▸ **Exercise details**
List the lines of this listing that hold the word "agent".

Segment Open

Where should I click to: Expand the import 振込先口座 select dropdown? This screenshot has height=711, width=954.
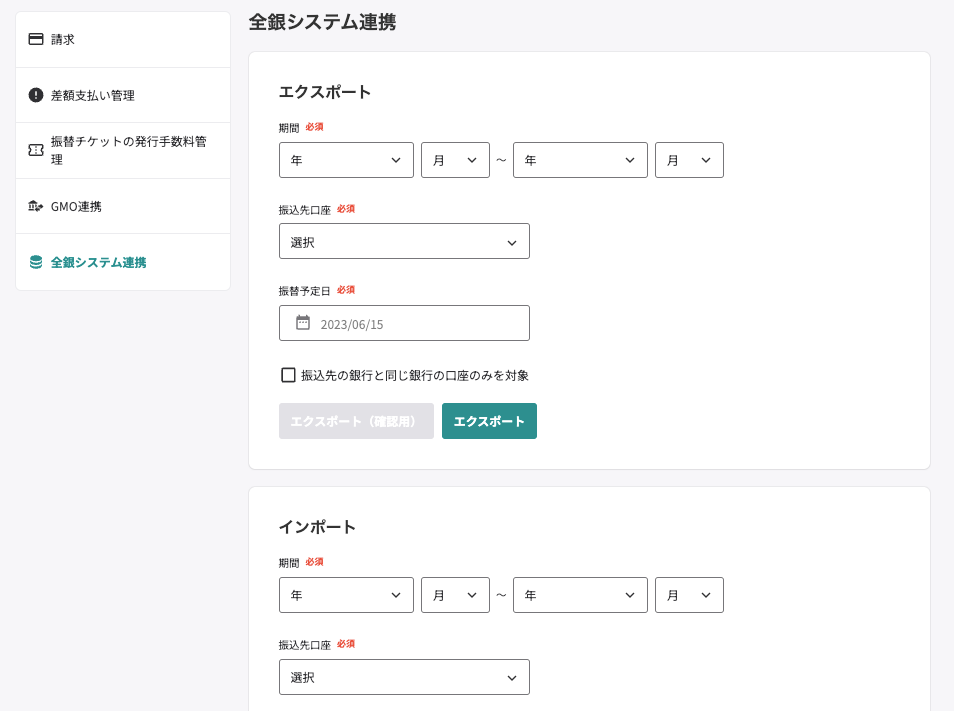(x=404, y=677)
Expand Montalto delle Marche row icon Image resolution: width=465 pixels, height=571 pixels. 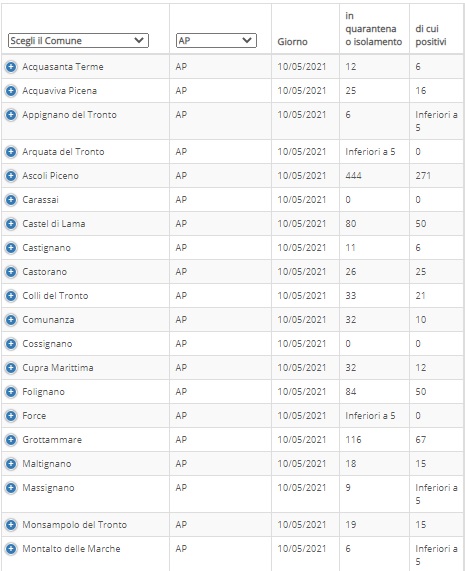[11, 548]
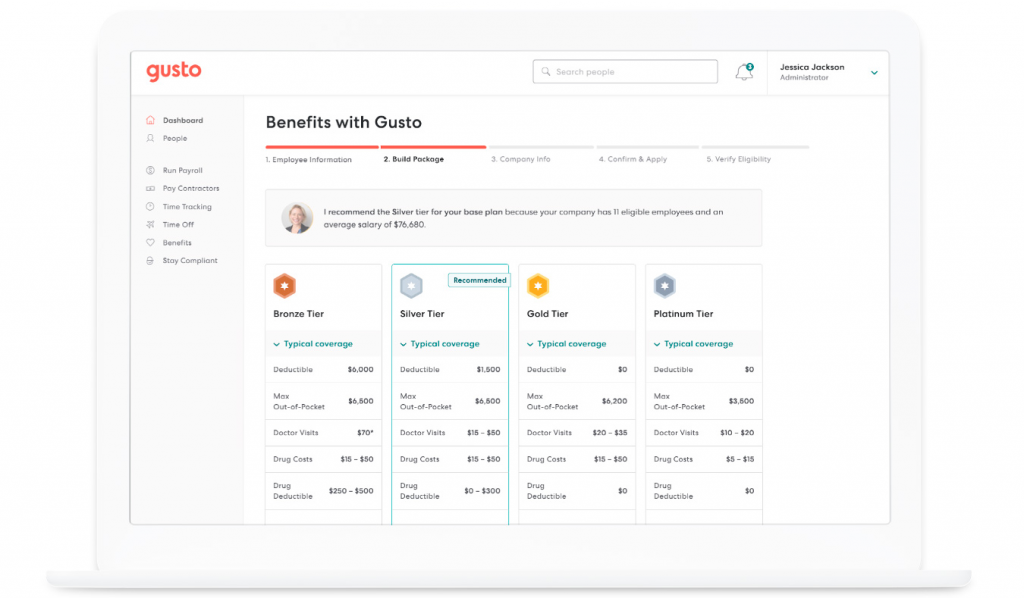Click the Benefits heart icon in sidebar
The image size is (1024, 598).
tap(150, 243)
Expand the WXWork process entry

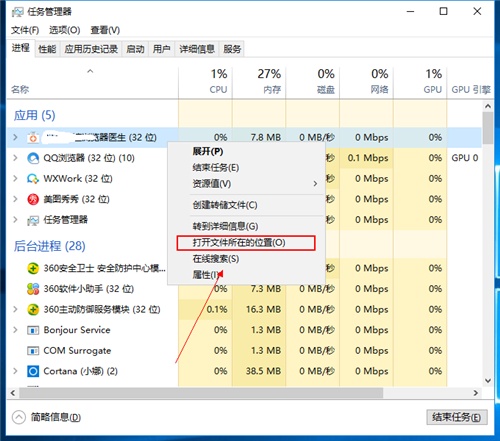[15, 179]
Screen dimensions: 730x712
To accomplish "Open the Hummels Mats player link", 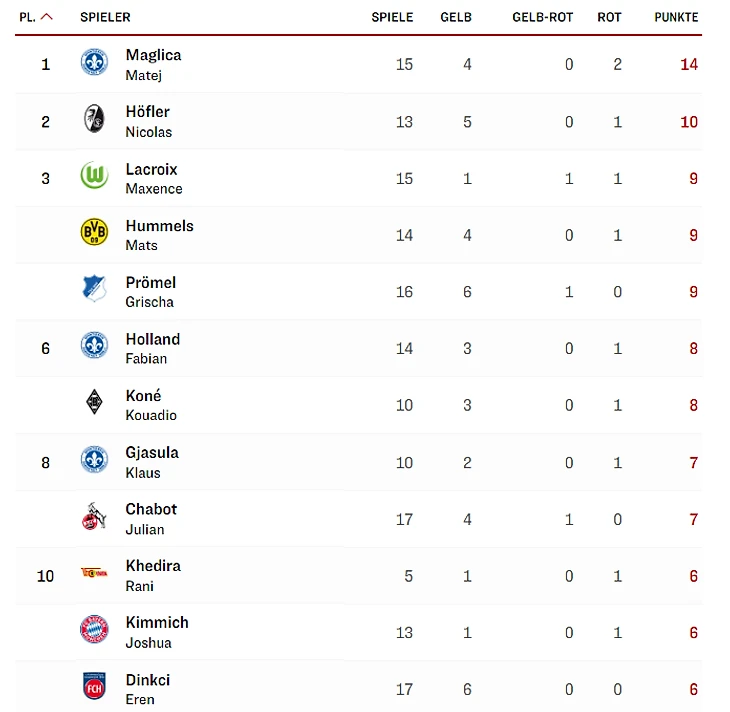I will tap(159, 234).
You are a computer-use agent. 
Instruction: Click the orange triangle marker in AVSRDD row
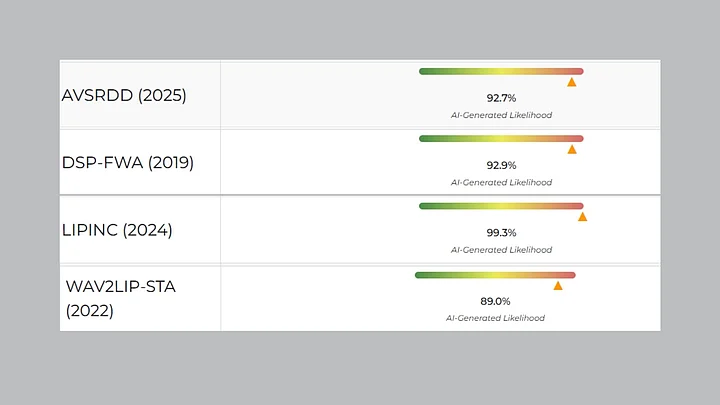point(571,82)
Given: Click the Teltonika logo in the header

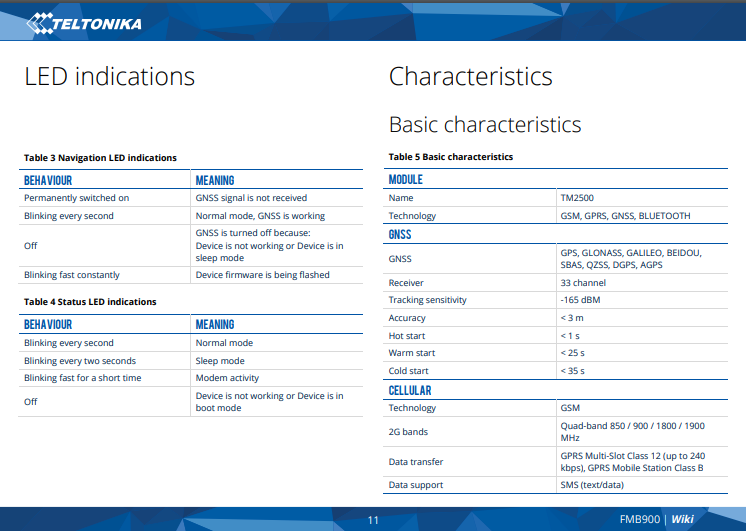Looking at the screenshot, I should [83, 22].
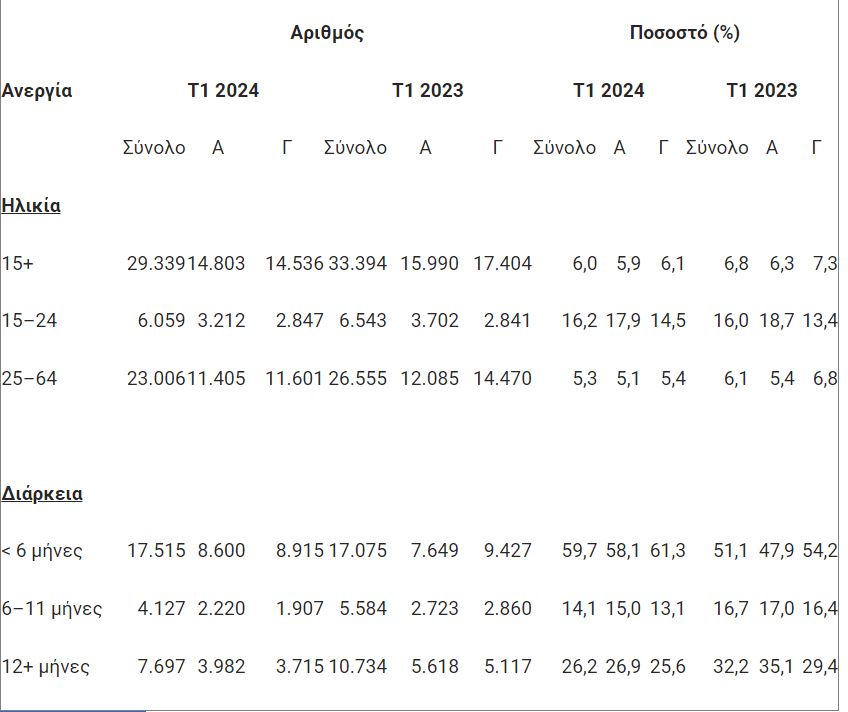Click the cell showing 29.339
The height and width of the screenshot is (712, 848).
click(x=156, y=264)
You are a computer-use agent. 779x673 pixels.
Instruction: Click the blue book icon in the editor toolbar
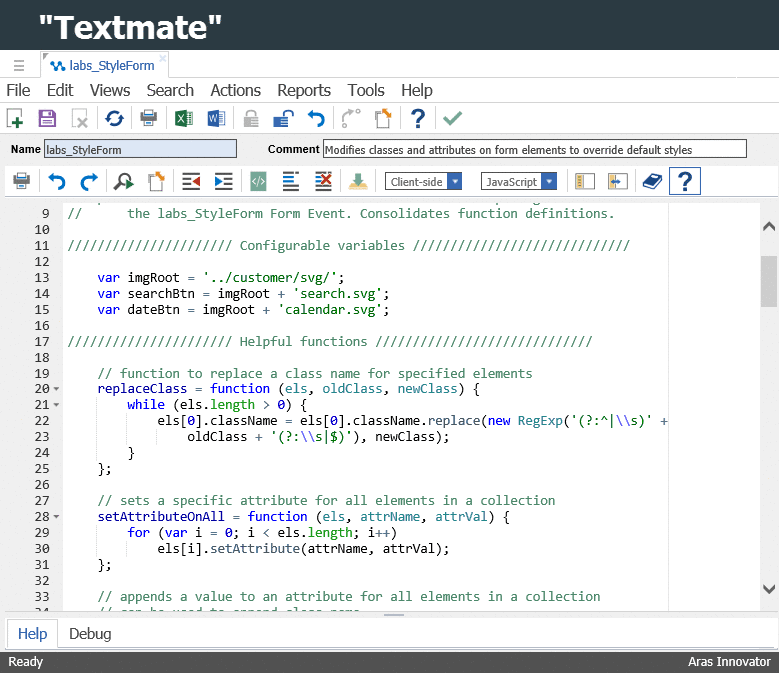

Segment Closed

▸ **Solution for this problem**
You are a computer-use agent. 
You are a computer-use agent. 779x673 pixels.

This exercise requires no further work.